Difference from SSMS: pgAdmin is web-based — it runs as a local web server on your computer and you access it through a browser. SSMS is a standalone Windows desktop application.

8.3 Command Line Tools

SQL Server Command Line:

sqlcmd — Microsoft’s command-line utility for executing T-SQL scripts and queries against SQL Server.

sqlcmd -S MyServer -U sa -P password -Q "SELECT name FROM sys.databases"

Useful for: automating scripts in batch files or PowerShell, running maintenance scripts, and checking SQL Server status when SSMS is unavailable.

PostgreSQL Command Line:

psql — PostgreSQL’s interactive command-line client.

psql -U postgres -d mydb

pg_dump — Backup utility. pg_restore — Restore utility. pg_ctl — Control the PostgreSQL server service (start, stop, restart).

PowerShell: Windows PowerShell is increasingly important for DBAs. The SqlServer PowerShell module from Microsoft allows you to manage SQL Server programmatically.
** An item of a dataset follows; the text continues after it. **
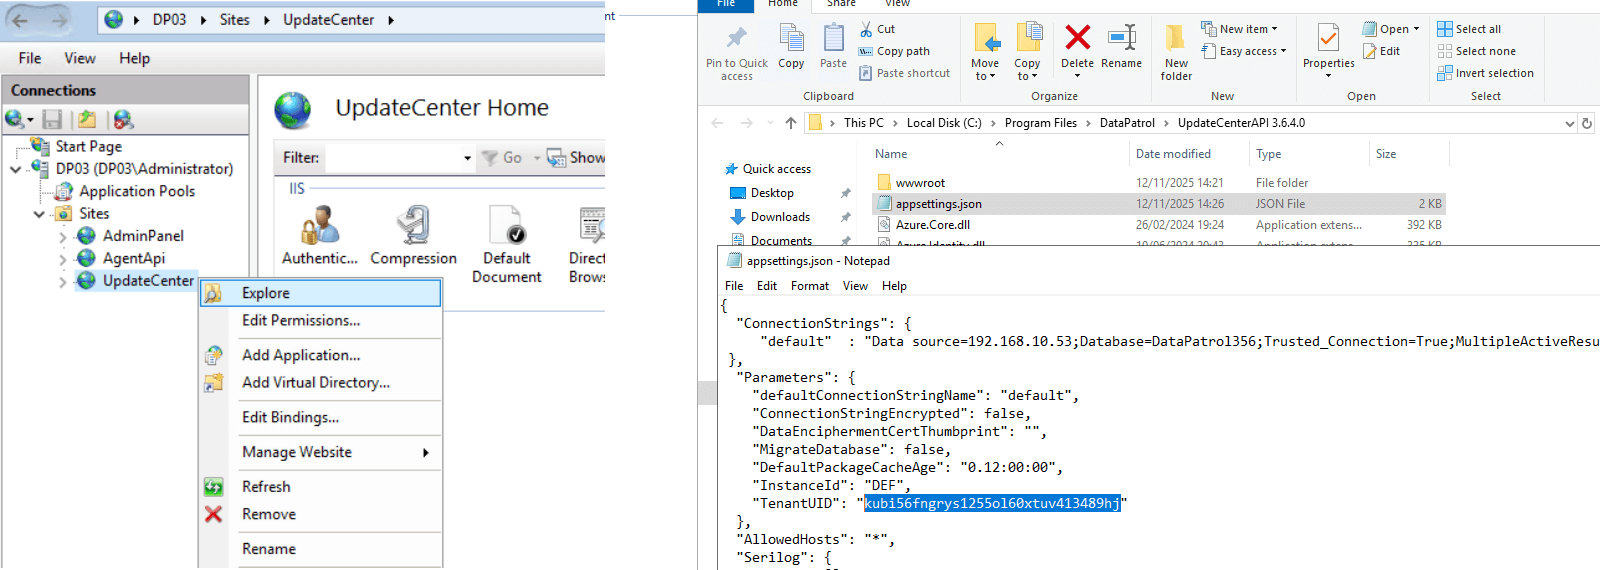Click DataPatrol in the address breadcrumb
This screenshot has width=1600, height=570.
1127,123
Invoke-Sqlcmd -ServerInstance "MyServer" -Query "SELECT @@VERSION"

Used for: automated backup verification, disk space monitoring, bulk user creation, and deployment scripts.

8.4 Linux Command Line Basics for DBAs

As SQL Server now runs on Linux, and PostgreSQL is primarily a Linux tool, basic Linux command-line knowledge is increasingly important.
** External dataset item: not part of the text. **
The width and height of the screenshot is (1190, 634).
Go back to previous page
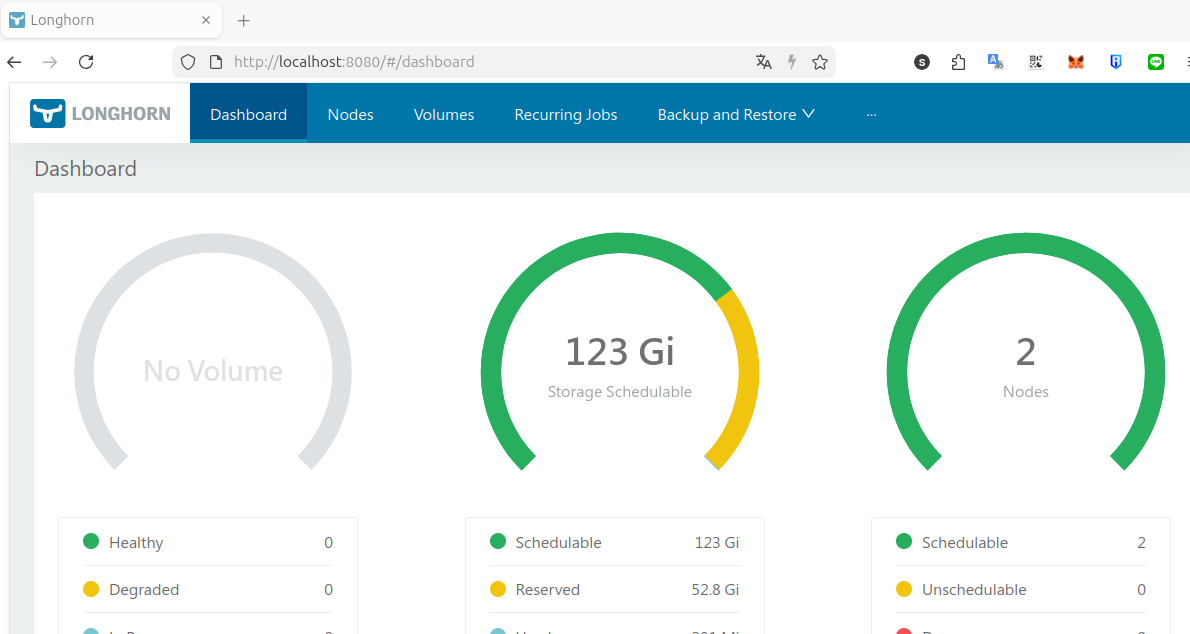pyautogui.click(x=14, y=62)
Essential Linux Commands for DBAs:

Final Summary: How These Topics Connect

As a DBA, your core responsibility can be summarized in one sentence:

Ensure the database is always available, performs well, and the data is never lost.
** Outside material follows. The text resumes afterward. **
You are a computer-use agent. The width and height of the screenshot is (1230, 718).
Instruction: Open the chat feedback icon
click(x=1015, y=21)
Here is how everything connects:

• SQL Server Administration — You install, configure, and manage the database engine. You create databases, users, and manage disk space.
• Backup & Restore — If disaster strikes, you restore the database. Without good backups, everything else is meaningless.
• Performance Tuning — You use execution plans, indexes, and monitoring to keep queries fast and the server healthy.
• High Availability — You implement Replication, Log Shipping, or Clustering to keep the database available even when hardware fails.
• Windows Server — SQL Server lives on Windows Server. You must understand services, disk, patching, and event logs to manage the environment.
• PostgreSQL — Many modern systems use PostgreSQL. Basic administration concepts (backup, users, monitoring) are similar to SQL Server.
• SSIS/SSRS — You support data pipelines (SSIS) and report infrastructure (SSRS) as part of the SQL Server ecosystem.
• Production Mindset — All of the above must be executed with discipline: change documentation, proactive monitoring, recovery planning, and respect for the impact of every action you take on a live system.

This document was prepared to support interview preparation for a Database Administrator role. All concepts are theoretical foundations — practical lab experience building on these concepts will significantly strengthen your interview performance.